Personal information
- Full name: Ian Gibson
- Date of birth: 24 July 1956 (age 68)
- Place of birth: Hamilton, Scotland
- Position(s): Midfielder

Youth career
- Coltness United

Senior career*
- Years: Team / Apps / (Gls)
- 1974–1980: Partick Thistle / 106 / (10)
- 1980–1983: Dundee United / 21 / (1)
- 1982: → Morton (loan) / 7 / (1)
- 1983: → St Johnstone (loan) / 7 / (1)
- 1983–1987: St Johnstone / 131 / (9)
- 1987–1989: Raith Rovers / 65 / (7)
- 1989–1991: Arbroath / 20 / (0)
- Total:  / 357 / (29)

Managerial career
- 1985–1987: St Johnstone
- 1990–1991: Arbroath

= Ian Gibson (footballer, born July 1956) =

Scottish footballer (born 1956)

Ian Gibson (born 24 July 1956) is a Scottish former footballer who played as a midfielder.

==Career==
Gibson began his professional career with Partick Thistle and made over 100 league appearances for The Jags during his seven years at Firhill.
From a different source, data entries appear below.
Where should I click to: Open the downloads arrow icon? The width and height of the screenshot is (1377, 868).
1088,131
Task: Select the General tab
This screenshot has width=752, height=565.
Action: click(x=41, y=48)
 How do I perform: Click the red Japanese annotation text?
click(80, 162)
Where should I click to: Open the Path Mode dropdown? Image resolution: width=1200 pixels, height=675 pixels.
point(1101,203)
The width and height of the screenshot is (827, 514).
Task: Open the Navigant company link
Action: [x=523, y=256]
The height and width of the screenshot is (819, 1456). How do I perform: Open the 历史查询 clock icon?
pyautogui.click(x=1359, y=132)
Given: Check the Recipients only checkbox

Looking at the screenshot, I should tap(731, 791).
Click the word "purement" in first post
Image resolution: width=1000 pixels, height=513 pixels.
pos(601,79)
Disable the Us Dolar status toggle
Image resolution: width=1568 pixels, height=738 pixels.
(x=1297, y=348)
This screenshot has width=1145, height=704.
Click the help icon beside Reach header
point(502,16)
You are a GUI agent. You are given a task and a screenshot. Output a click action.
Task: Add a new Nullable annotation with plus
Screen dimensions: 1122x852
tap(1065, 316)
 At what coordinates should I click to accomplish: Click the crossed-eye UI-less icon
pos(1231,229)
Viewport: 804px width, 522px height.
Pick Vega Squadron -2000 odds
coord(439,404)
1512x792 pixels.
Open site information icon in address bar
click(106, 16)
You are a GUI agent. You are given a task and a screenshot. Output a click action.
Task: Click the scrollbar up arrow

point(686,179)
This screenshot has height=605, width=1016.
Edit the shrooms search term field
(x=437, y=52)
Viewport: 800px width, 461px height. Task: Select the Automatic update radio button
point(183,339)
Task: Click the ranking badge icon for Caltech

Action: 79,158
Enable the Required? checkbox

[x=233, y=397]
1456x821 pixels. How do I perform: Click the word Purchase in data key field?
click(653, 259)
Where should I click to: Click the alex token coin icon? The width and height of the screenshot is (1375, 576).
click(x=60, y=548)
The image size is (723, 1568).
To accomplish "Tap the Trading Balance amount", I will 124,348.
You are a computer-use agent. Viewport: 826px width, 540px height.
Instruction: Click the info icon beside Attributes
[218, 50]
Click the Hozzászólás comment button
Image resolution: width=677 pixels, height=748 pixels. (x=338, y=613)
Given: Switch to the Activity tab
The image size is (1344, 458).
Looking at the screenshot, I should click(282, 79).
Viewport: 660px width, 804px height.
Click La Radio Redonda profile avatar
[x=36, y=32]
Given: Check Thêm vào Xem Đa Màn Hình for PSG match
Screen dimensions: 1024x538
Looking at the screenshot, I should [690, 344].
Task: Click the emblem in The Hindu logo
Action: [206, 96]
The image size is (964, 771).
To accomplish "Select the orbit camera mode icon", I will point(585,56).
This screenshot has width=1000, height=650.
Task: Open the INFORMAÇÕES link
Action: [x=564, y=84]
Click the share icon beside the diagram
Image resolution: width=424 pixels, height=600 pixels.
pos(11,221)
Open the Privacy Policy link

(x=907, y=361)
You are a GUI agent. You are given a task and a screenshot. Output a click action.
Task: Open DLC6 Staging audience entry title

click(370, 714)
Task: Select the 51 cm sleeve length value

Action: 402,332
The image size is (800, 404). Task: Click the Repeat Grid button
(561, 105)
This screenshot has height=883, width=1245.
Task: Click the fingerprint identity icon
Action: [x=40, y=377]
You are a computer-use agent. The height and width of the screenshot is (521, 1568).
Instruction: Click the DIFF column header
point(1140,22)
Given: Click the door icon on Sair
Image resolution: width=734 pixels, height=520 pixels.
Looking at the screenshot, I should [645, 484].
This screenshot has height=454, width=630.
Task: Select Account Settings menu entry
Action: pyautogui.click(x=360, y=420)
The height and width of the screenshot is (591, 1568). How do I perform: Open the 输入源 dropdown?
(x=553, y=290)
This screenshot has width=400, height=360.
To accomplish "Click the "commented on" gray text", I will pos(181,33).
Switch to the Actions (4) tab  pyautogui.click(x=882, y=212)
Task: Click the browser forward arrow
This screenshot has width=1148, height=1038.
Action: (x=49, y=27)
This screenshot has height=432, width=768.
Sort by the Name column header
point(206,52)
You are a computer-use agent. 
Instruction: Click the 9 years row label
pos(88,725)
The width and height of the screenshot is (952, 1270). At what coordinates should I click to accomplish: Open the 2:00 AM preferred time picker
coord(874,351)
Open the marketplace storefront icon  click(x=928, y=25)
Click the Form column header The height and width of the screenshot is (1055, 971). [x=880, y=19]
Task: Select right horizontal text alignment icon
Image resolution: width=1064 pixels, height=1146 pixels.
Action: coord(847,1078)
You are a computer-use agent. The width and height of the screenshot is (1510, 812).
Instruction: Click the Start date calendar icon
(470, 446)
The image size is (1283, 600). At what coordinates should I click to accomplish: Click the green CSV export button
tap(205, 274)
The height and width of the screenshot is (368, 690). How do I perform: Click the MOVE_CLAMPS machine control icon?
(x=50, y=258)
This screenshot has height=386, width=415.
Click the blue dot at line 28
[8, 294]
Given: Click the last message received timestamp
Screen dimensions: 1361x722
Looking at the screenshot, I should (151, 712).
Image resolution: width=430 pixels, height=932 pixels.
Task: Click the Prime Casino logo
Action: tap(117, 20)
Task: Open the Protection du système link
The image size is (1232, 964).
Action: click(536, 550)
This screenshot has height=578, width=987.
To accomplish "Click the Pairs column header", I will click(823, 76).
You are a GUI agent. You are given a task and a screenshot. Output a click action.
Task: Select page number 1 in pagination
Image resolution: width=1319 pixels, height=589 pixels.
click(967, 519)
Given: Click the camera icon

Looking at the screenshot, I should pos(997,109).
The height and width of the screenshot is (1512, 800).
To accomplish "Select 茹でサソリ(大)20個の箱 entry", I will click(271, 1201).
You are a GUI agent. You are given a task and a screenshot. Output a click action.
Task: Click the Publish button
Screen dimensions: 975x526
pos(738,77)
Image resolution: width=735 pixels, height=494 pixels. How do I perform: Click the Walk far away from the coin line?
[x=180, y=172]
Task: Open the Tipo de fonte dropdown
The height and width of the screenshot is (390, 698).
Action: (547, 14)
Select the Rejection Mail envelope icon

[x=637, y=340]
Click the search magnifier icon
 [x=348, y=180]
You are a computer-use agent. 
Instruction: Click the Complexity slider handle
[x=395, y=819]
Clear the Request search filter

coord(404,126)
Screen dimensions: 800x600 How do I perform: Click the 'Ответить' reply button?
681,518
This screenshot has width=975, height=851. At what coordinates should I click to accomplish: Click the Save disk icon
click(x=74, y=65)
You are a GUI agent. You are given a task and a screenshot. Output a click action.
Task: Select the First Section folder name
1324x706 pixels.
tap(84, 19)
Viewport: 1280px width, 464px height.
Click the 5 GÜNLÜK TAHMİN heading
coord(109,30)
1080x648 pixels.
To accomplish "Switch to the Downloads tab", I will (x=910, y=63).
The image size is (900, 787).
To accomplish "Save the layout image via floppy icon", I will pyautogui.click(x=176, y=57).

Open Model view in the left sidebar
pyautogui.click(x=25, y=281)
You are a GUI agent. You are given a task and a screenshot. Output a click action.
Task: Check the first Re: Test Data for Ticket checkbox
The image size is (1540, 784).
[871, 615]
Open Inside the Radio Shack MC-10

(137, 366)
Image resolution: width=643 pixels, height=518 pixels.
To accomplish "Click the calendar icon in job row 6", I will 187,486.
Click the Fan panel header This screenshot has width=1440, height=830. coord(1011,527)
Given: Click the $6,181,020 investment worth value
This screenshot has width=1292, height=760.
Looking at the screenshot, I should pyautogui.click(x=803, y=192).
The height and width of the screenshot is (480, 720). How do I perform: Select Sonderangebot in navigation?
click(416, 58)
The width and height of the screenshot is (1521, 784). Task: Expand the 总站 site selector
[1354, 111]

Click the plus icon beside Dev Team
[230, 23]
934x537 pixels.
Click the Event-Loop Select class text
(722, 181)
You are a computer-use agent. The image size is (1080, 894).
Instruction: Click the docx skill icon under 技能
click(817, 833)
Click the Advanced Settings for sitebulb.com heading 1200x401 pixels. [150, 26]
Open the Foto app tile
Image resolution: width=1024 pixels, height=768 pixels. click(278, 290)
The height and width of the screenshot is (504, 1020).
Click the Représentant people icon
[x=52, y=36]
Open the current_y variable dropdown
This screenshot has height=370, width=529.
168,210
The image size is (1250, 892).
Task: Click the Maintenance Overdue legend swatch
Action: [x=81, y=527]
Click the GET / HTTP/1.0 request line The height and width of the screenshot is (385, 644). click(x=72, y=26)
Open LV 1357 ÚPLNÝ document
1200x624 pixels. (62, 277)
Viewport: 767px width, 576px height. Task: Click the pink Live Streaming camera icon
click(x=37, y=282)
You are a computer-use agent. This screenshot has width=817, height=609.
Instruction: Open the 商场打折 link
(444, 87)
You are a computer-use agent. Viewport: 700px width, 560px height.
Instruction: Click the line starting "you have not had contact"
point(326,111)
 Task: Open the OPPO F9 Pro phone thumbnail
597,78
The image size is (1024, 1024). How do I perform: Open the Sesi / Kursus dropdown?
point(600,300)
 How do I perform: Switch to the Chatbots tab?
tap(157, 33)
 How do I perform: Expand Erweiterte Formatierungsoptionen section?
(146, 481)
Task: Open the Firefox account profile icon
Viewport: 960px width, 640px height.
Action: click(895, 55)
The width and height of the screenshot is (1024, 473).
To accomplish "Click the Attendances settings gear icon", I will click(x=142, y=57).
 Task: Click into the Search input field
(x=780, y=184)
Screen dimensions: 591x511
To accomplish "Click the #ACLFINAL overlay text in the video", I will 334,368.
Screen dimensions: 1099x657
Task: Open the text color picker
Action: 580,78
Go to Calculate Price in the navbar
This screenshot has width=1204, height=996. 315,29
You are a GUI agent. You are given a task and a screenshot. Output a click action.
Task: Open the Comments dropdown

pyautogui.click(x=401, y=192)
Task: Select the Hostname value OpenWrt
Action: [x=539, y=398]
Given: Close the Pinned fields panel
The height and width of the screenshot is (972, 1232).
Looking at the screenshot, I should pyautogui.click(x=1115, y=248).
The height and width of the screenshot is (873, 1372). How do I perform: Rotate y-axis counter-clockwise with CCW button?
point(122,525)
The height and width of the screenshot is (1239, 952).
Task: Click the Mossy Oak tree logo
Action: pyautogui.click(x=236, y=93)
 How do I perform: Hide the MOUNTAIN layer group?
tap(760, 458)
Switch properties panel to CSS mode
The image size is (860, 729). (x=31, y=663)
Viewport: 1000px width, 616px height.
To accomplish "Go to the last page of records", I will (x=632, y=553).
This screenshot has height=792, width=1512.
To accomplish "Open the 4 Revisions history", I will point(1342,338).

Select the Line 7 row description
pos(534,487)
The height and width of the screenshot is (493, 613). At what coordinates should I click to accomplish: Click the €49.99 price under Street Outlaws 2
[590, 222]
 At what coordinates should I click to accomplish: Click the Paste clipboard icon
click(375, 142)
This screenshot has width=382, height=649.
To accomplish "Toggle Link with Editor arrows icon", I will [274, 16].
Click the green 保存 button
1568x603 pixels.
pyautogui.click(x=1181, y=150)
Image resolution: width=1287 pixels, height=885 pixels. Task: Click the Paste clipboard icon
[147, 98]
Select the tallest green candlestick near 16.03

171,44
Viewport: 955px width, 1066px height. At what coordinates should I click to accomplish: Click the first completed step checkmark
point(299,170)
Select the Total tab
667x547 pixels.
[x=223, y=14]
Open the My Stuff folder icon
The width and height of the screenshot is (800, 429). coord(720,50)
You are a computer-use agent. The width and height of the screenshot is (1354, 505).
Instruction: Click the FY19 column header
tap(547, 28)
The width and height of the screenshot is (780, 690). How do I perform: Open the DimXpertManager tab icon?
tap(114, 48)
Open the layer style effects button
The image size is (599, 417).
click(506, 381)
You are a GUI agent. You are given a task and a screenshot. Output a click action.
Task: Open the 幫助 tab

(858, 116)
A move to Dundee United during the 1980–81 season beckoned, although Gibson played little over twenty league matches during his eighteen months at Tannadice, spending time on loan with Morton and St Johnstone. Gibson returned to Muirton Park permanently in 1983 and became player/manager in July 1985, a position he held until April 1987. Following his departure from Perth, Gibson spent two years with Raith Rovers, before moving to Arbroath in 1989. Shortly afterwards, he took up his second player/manager position, before being sacked in 1991.